INSTRUKSI A: Menurut renungan tentang Minggu Palma, keselamatan yang lebih dalam itu berupa apa?
INSTRUKSI B: Sebutkan semua sebutan bagi Yesus yang tercantum dalam renungan tentang Minggu Palma.
INSTRUKSI C: Teruskan renungan tentang Minggu Palma mulai dari kalimat terakhirnya.

KUTIPAN TERPILIH:

There is no fear in love; but perfect love casts out fear, because fear involves punishment, and the one who fears is not perfected in love. Begitulah kira-kira yang ditulis oleh Yohanes sekitar 2000 tahun yang lalu. Kalau orang sungguh hidup dalam cinta, ia tak punya ketakutan; semakin dalam cintanya, semakin enyahlah ketakutan.
Hari ini Gereja Katolik mengawali pekan suci untuk mengenangkan rangkaian kisah sengsara Yesus, pribadi yang diimani sebagai Kristus. Minggu Palma sebenarnya bersuasanakan kegembiraan karena Yesus dipresentasikan sebagai pembebas, penyelamat, Mesias yang masuk ke Yerusalem untuk memberikan keselamatan. Keselamatan gimana, wong akhirnya malah dia sendiri divonis mati kok? Ya keselamatan ini bukan kesuksesan karir sosial-politik, atau ketenangan badan dan jiwa, misalnya.
Keselamatan yang dimaksudkan di sini lebih dalam: pembebasan dari dosa. Orang yang terbebas dari jerat dosa bisa saja justru hidup susah atau cedera oleh polah orang lain, tapi kesusahan itu tak merenggut arah dasar hidupnya: AMDG. Kalau orang hidup beragama takut susah atau menderita dan yang dibayangkannya hidup tenang happy-happy tanpa visi misi tadi, imannya justru perlu dipertanyakan.
Yesus memahami gejolak para pemimpin agama di Yerusalem dan persekongkolan mereka untuk membunuhnya. Ia pun dengan sadar memilih berangkat ke Yerusalem dan meskipun ia gak ngerti Bahasa Inggris, ia memahami bahwa tindakannya ke Yerusalem kali itu menjadi sebuah point of no return. Ia takkan bisa berpaling ke belakang. Ia mesti move on. Itu juga bahkan dialami oleh keledai muda yang dipakainya: dilepaskan dari tambatannya di Betfage dan gak balik lagi. Ini simbol kebebasan. Orang beriman justru mengalami pembebasan dan bukannya semakin membebani diri atau terbebani hukum.

INFORMASI YANG DIEKSTRAKSI:
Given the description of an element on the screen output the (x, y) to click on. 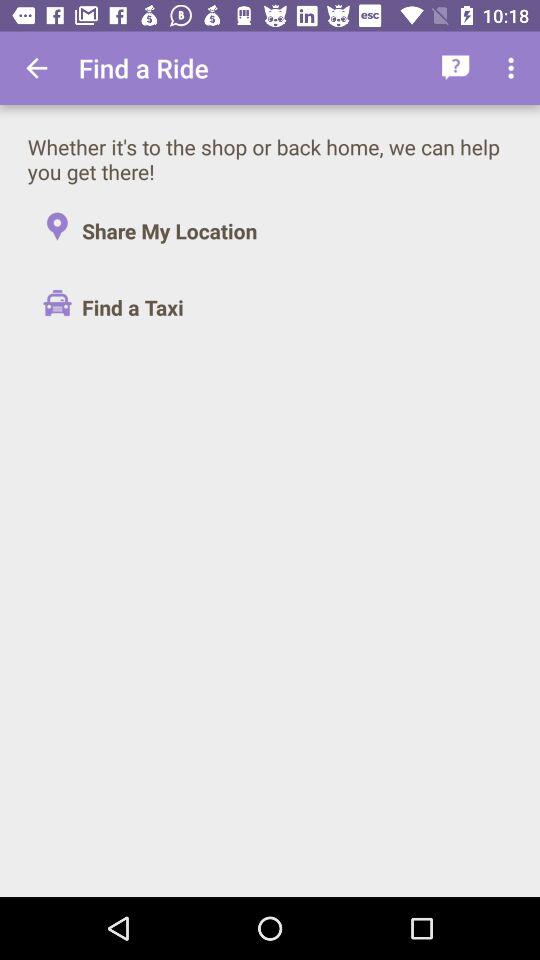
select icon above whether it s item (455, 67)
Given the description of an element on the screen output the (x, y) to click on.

* * *

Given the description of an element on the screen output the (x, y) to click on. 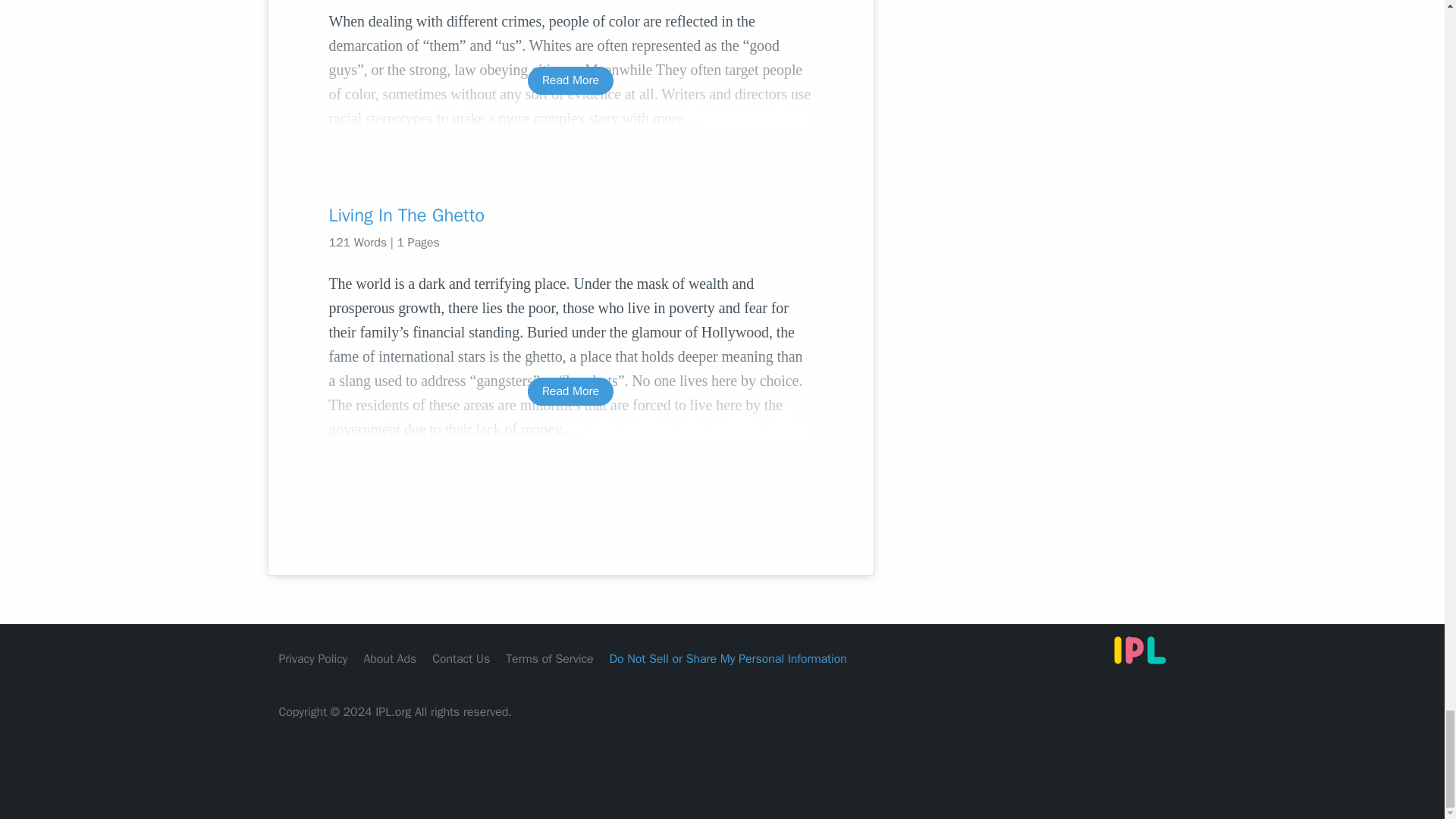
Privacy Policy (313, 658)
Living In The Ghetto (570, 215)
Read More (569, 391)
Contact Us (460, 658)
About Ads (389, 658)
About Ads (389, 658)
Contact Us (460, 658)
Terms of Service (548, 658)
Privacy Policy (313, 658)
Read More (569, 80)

HASIL TUGAS A: Pembebasan dari dosa.

HASIL TUGAS B: Kristus, pembebas, penyelamat, Mesias

HASIL TUGAS C:
Tindakan Yesus ke Yerusalem itu menandaskan bahwa ia mengampuni semua orang yang merongrong hidup duniawinya bahkan sebelum mereka menyadari keberdosaan mereka! Tidakkah ini menggembirakan: diampuni bahkan sebelum kita sadar bahwa kita telah melakukan dosa?!
Sampai sekarang orang masih bisa terheran-heran bagaimana mungkin orang baik malah menderita atau bahkan dihukum mati; tetapi peribahasa “air susu dibalas dengan air tuba” itu gak nongol dari langit. Pada kenyataannya hal seperti itu bisa terjadi. Bagaimana mungkin pimpinan religius dan politik di Yerusalem malah memvonis mati orang yang hanya melakukan kebaikan selama karyanya di luar Yerusalem?
Mari kita lihat baik-baik. Dari sudut pandang teologis, Yesus divonis mati karena ia mengafirmasi bahwa ia adalah Mesias. Suatu klaim yang pasti disangkal para pemimpin agama: tak mungkinlah Mesias datang dari dusun Nazareth. Dari sudut pandang politis, Yesus dibiarkan mati oleh Pontius Pilatus karena klaimnya sebagai raja orang Yahudi. Klaim ini juga tentu disalahartikan oleh Pontius Pilatus. Baik pemimpin agama Yahudi maupun petinggi prokurator Roma tidak memahami siapa Yesus dan visi misi AMDG-nya, sebagaimana orang zaman sekarang pun tidak memahaminya.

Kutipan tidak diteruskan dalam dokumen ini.